I would like to use some kind of minimalistic template engine with pure bash and envsubst:
user@host:~$ env -i FOO=foo BAR="bar baz" envsubst '$FOO,$BAR' \
<<< 'Hello "$FOO" and "$BAR"!'
Hello "foo" and "bar baz"!
Above works, but only contains static variables.
Now let's assume environment variables are given dynamically, like with an associative array:
declare -A MY_ENV=([FOO]=foo [BAR]="bar baz")
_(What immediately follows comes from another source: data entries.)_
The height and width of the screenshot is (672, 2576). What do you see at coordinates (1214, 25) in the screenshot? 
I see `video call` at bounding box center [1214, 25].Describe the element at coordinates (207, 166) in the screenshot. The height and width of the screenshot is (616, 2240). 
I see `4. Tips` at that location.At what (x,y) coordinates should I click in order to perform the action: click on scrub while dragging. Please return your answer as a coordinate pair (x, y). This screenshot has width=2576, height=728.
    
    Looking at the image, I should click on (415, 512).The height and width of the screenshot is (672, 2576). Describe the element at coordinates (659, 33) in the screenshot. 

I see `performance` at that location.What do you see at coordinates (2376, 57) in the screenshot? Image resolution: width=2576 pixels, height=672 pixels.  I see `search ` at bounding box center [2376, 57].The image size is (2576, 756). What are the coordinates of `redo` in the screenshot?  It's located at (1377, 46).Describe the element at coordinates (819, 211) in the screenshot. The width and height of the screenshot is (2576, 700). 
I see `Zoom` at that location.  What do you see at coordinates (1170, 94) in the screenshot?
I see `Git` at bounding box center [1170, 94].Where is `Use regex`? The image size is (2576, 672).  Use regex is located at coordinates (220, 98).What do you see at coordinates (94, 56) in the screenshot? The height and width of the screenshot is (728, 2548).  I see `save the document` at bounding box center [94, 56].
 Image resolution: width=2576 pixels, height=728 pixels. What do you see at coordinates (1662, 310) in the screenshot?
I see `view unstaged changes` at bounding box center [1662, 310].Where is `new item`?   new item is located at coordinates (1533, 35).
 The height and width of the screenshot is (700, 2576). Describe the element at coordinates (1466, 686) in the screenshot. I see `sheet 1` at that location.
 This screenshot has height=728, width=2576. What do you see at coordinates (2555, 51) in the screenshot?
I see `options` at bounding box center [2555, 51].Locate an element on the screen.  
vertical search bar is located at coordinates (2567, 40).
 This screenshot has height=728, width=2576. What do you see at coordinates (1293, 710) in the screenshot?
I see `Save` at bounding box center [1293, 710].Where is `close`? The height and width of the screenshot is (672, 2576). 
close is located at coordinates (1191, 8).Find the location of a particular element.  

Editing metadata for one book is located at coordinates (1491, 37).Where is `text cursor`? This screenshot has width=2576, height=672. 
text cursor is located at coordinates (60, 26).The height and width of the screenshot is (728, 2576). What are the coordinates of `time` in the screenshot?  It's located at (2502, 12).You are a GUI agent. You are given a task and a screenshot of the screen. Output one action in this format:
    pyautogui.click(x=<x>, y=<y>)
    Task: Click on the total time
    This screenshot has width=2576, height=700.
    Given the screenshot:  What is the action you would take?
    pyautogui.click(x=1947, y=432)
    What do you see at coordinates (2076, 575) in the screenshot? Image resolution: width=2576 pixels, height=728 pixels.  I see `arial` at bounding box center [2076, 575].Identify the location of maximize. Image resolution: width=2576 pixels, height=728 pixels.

Parsing the array key-value pairs only works for environment values without whitespaces (errors):
env -i \
$(for k in "${!MY_ENV[@]}"; do printf "%s=%s " $k "${MY_ENV[$k]}"; done) \
envsubst #...
Trying to wrap environment values by quotes (note '%s' instead of %s ) also errors:
env -i \
$(for k in "${!MY_ENV[@]}"; do printf "%s='%s' " $k "${MY_ENV[$k]}"; done) \
envsubst #...
Output of set -x:
Reason: :set -x shows that the argument for env becomes one giant string
+ env -i 'FOO='\''foo'\''' 'BAR='\''bar' 'baz'\''' envsubst #...
env: ‘baz'’: No such file or directory
I must have missed a shell escape lession (again...). How might I rewrite last example to work properly?